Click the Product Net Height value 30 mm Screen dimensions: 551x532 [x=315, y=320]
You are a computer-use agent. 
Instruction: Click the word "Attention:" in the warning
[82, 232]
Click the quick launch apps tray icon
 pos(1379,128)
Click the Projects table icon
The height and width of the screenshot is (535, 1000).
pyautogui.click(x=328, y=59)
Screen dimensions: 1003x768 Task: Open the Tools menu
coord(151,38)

--

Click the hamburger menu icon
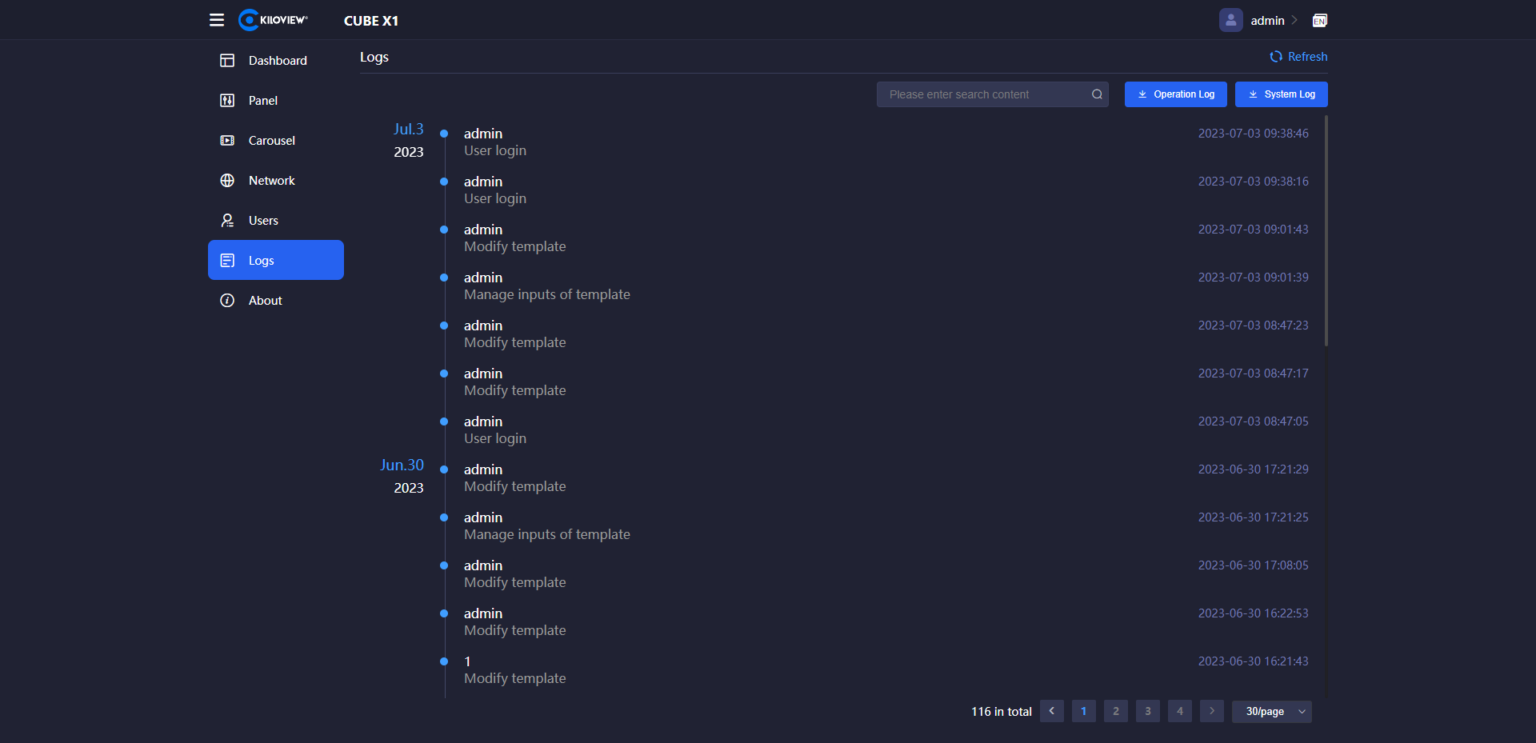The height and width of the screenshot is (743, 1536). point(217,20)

--

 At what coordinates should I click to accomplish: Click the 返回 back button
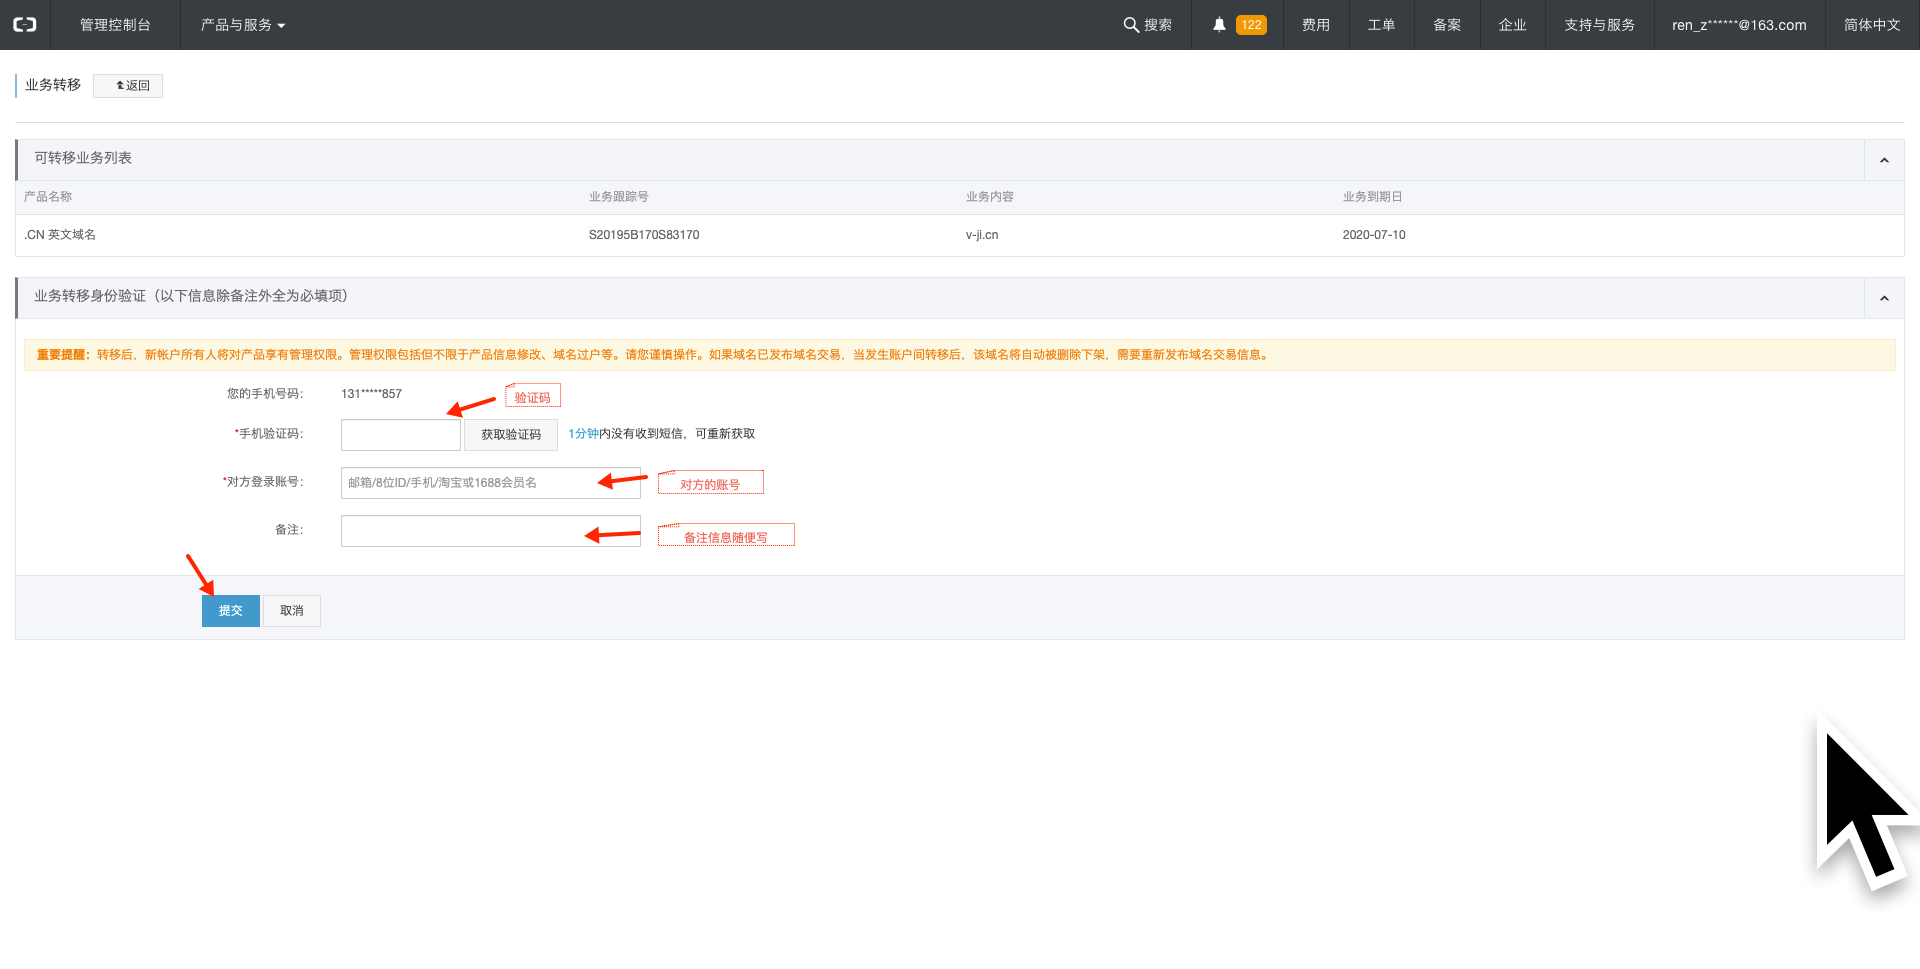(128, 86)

▶ **WHAT TO PRODUCE**
Reproduce the records from the line with "Click the quick launch apps tray icon" up to and including the line with "coord(151,38)", replacing "Tools menu" with "Edit menu" and leaving everything else unchanged.

▶ **SOLUTION FOR THIS EXERCISE**
Click the quick launch apps tray icon
 pos(1379,128)
Click the Projects table icon
The height and width of the screenshot is (535, 1000).
pyautogui.click(x=328, y=59)
Screen dimensions: 1003x768 Task: Open the Edit menu
coord(151,38)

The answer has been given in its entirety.